Car la compagnie, davantage qu’un transporteur, est aussi un style de vie. Elle convoie chaque année 50 millions de personnes, pour vacances ou pour affaires: afin d’atteindre un tel succès, elle a dû transformer l’avion et le voyage, à grand renfort de publicité, aidée par l’apparition d’internet. Voler est devenu un système qui suit une recette infaillible: «Simplifier l’offre, augmenter les contraintes, compresser les coûts, baisser les prix.» Son modèle est à présent la norme. Le passager, lui, doit se conformer aux procédures. Sous prétexte de sécurité, l’avionneur l’infantilise, le maltraite, le transforme en marchandise, use de mesures de rétorsion. «Conséquence de la perfection, la liberté souffre. (...) Le low cost offre ainsi une métaphore sans pareille de nos sociétés. Il invente de nouvelles techniques de conditionnement du passager – comme on parle de conditionnement du poulet.»

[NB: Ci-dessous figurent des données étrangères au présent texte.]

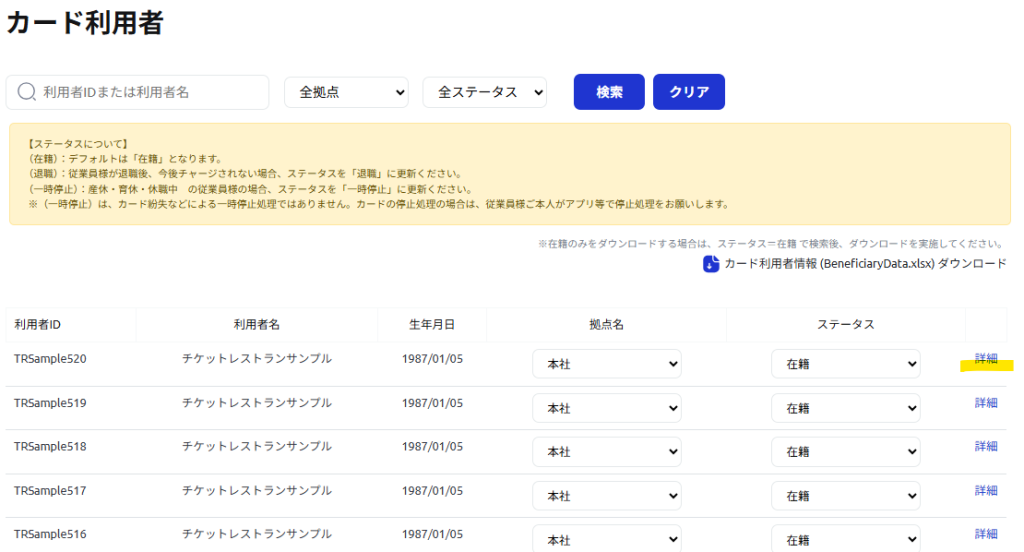Open 詳細 link for TRSample517

[x=985, y=491]
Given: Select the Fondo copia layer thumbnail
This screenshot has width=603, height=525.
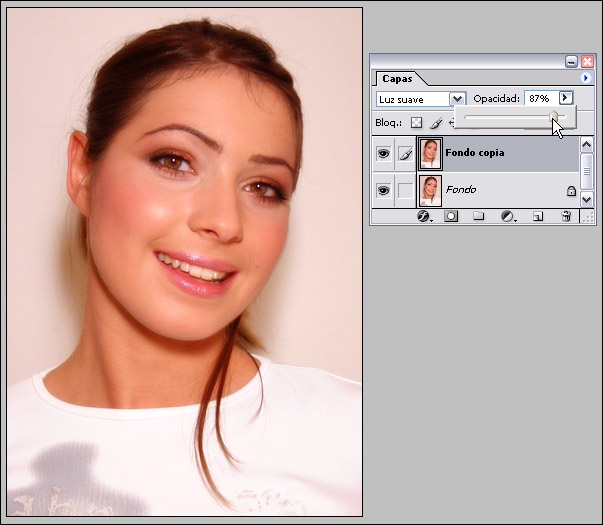Looking at the screenshot, I should [431, 154].
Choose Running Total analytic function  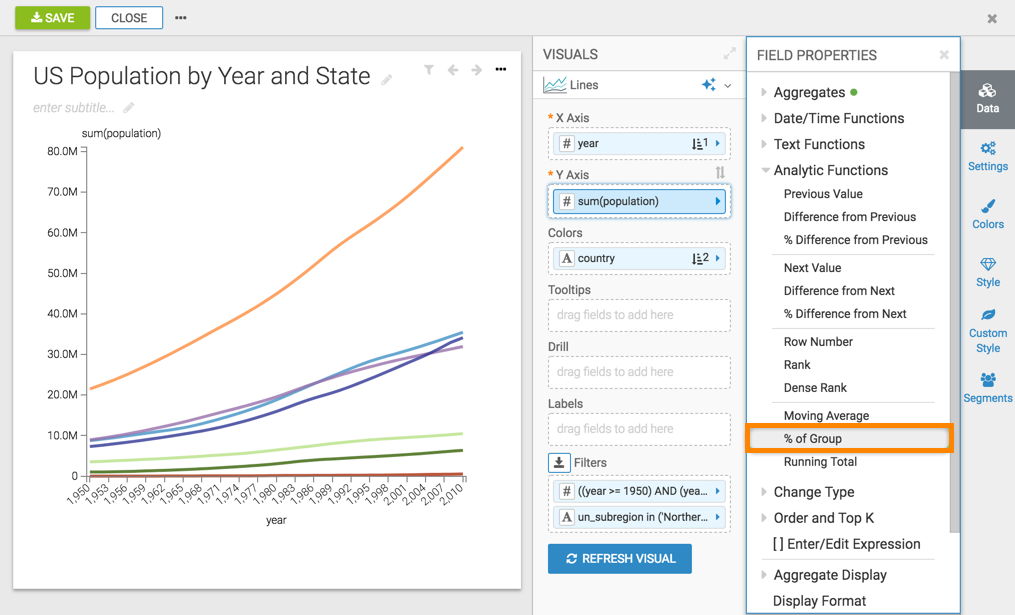coord(820,462)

Entrelaçant historique de la compagnie, anecdotes de voyage, descriptions des hubs qui voient passer des milliers de ces nouveaux migrants et analyse sociologique, Alexandre Friederich esquisse une vision passablement sombre d’un présent où il devient difficile de résister à l’uniformisation des comportements et de la pensée, tandis que la globalisation économique amène dans son sillage une acculturation rampante. Le tout ne manque ni d’humour ni de cynisme, tandis que le style de l’auteur colle à merveille à son sujet. Phrases brèves et précises, rythme efficace, déroulement sans faille: il se fait le miroir d’une certaine froideur technologique pour brosser avec adresse le portrait d’une époque dont easyJet devient la métaphore.

 

ALEXANDRE FRIEDERICH, EASYJET, ÉD. ALLIA, 2014, 87 PP.